Выведенный из моего подчинения взвод конных разведчиков был развернут в эскадрон. Командиром назначен Ленкин, старшиной – Костя Руднев. Кав-эскадрон предполагалось использовать для ведения разведки и внезапных налетов на вражеские гарнизоны. Это был своего рода постоянный подвижный резерв в руках командира соединения. С созданием кав-эскадрона значительно облегчалась деятельность разведчиков.
Чтобы завести противника в заблуждение, в целях конспирации наше соединение переименовано в воинскую часть 00117. При встрече с партизанами других отрядов и местными жителями запрещалось называть фамилии командиров и комиссаров отрядов.
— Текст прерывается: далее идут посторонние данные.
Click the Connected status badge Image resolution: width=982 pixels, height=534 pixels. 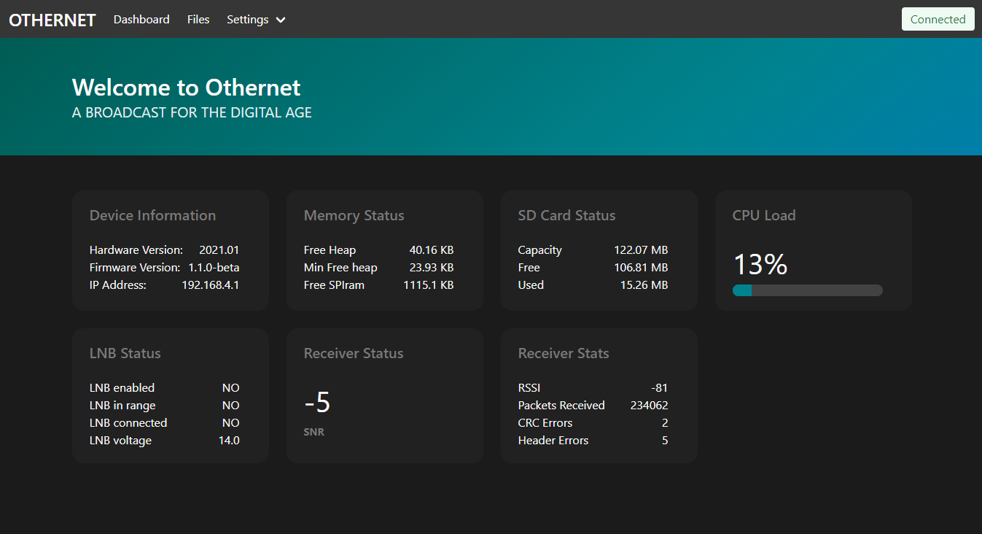pyautogui.click(x=938, y=20)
Рекомендовалось обращаться к ним по воинскому званию и должности. Конечно, в Полесье такие меры своей цели не достигали. Наше соединение было хорошо известно не только партизанам, но и местным жителям. Это [375] должно было сыграть свою роль с выходом из партизанского края.
Чтобы предотвратить проникновение в отряд вражеских шпионов, новичков брали под особое наблюдение.
В рейд нас провожали Демьян Сергеевич Коротченко, Тимофей Амвросьевич Строкач и командиры отрядов, которые оставались в Полесье. С ними рядом на обочине дороги стояли Ковпак и Руднев и с гордостью смотрели на проходящие мимо подразделения.
Демьян Сергеевич в левой руке держит фуражку, а правую поднял над головой и приветливо машет на прощание.
– Счастливого пути и боевых удач, лихие разведчики!
За разведкой почти на пять километров вытянулась колонна в тысячу восемьсот человек, при восьми орудиях, сорока минометах, ста пятидесяти пулеметах, трехстах десяти подводах и шестистах восьмидесяти лошадях.
Не успело пройти возбуждение от торжественных проводов на Уборти, как жители Глушкевичей устроили партизанам не менее торжественную встречу. И тут помпохозу Павловскому пришла гениальная мысль: освободить обоз от излишнего груза. Он приказал все запасное трофейное имущество передать жителям Глушкевичей, которые лишились всего от пожаров. Старшины старательно перетряхивали содержимое хозяйственных повозок, извлекали оттуда одежду, белье, обувь и передавали населению. Женщины с благодарностью принимали помощь партизан.